§ Aim of the task
Pick each line containing the word "agent" out of the data below.

§ Extracted data
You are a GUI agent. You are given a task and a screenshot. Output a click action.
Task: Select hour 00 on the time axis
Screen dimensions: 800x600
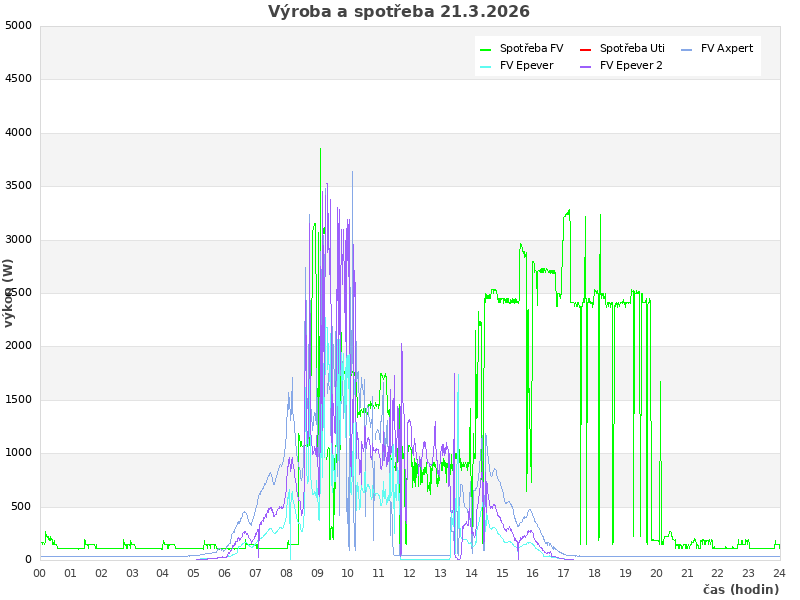click(40, 573)
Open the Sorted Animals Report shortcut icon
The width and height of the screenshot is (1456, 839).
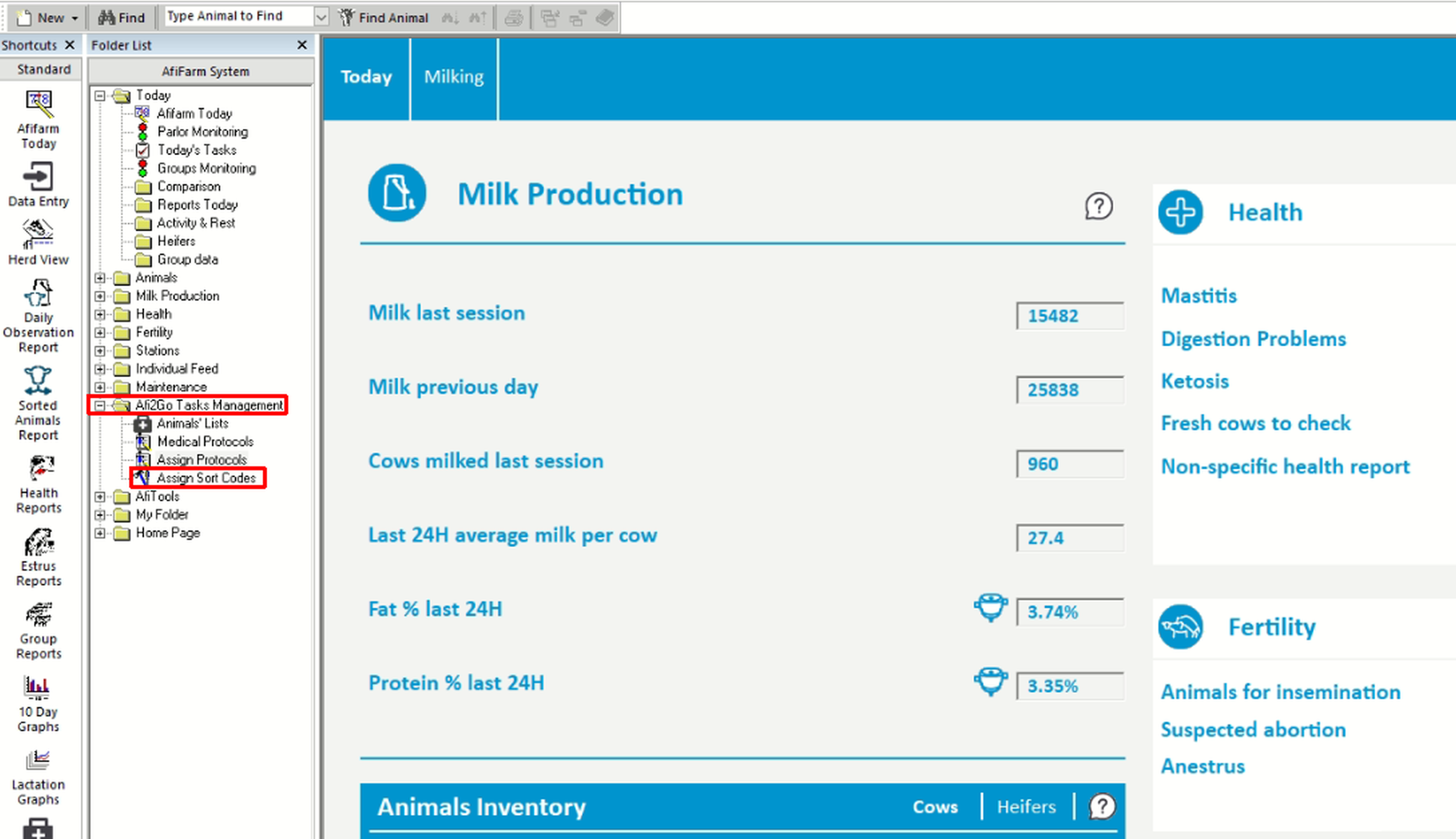[38, 381]
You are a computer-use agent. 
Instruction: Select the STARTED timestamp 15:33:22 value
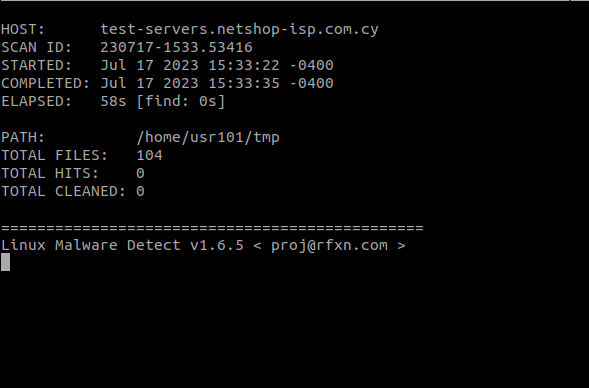[244, 65]
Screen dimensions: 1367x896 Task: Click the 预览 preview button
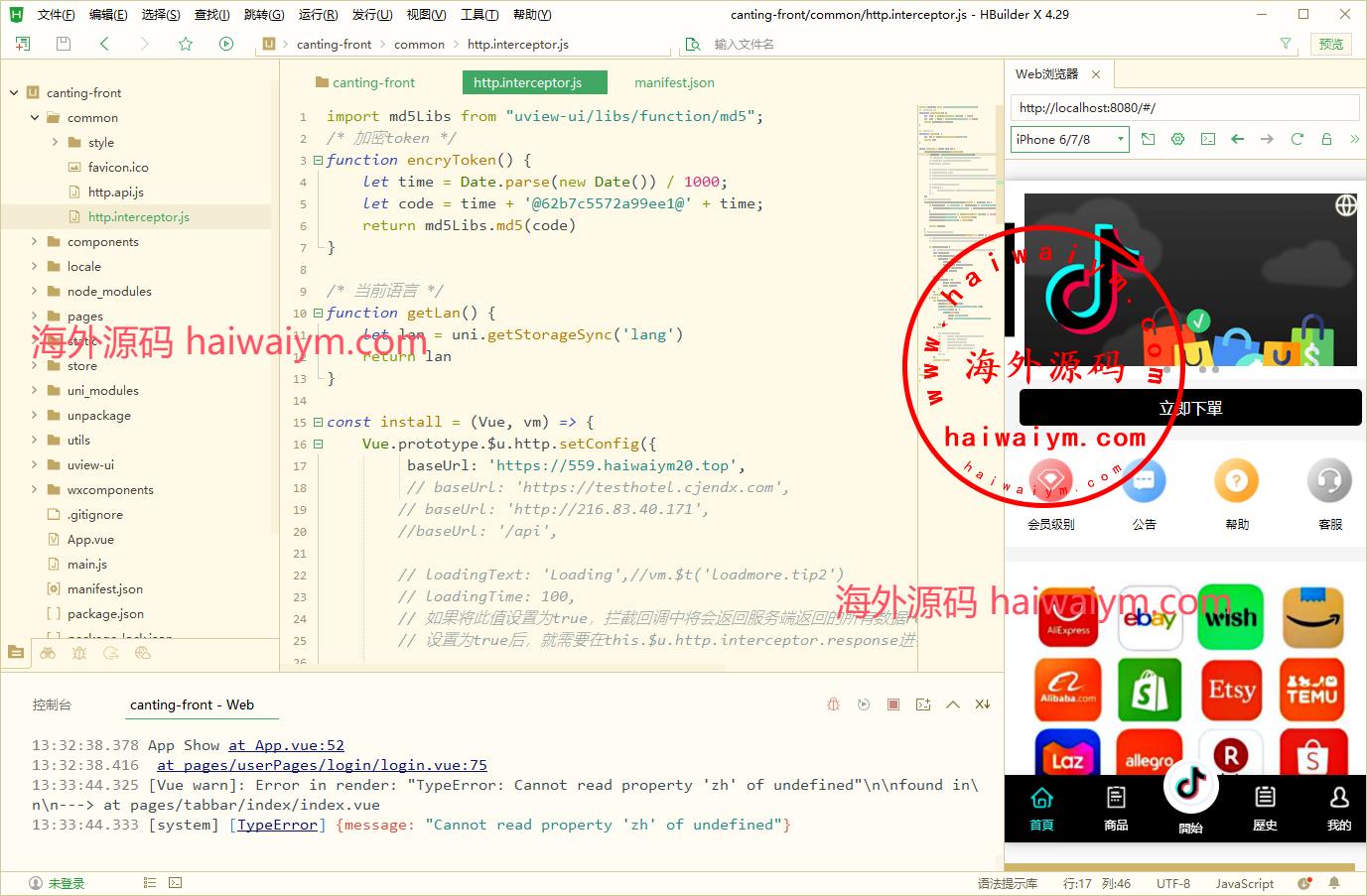1330,44
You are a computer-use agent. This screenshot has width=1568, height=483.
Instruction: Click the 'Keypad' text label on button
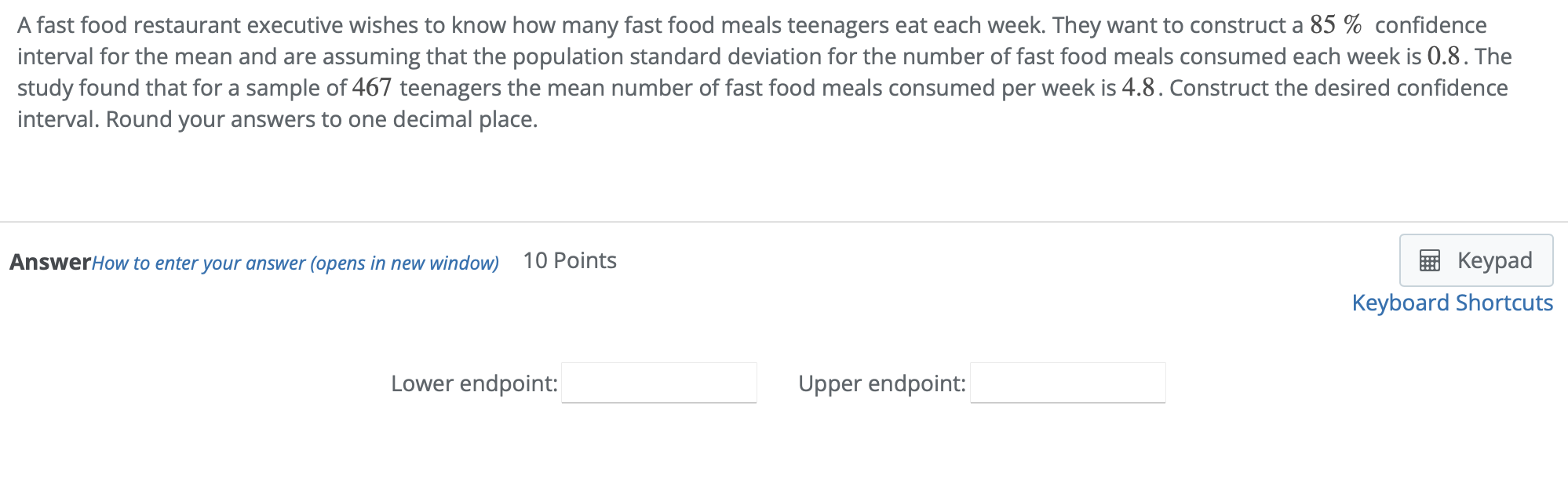coord(1495,260)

§ Response below
You are a GUI agent. You are given a task and a screenshot. Output a click action.
You are a computer-use agent. 
You are a computer-use agent. This screenshot has width=1568, height=483.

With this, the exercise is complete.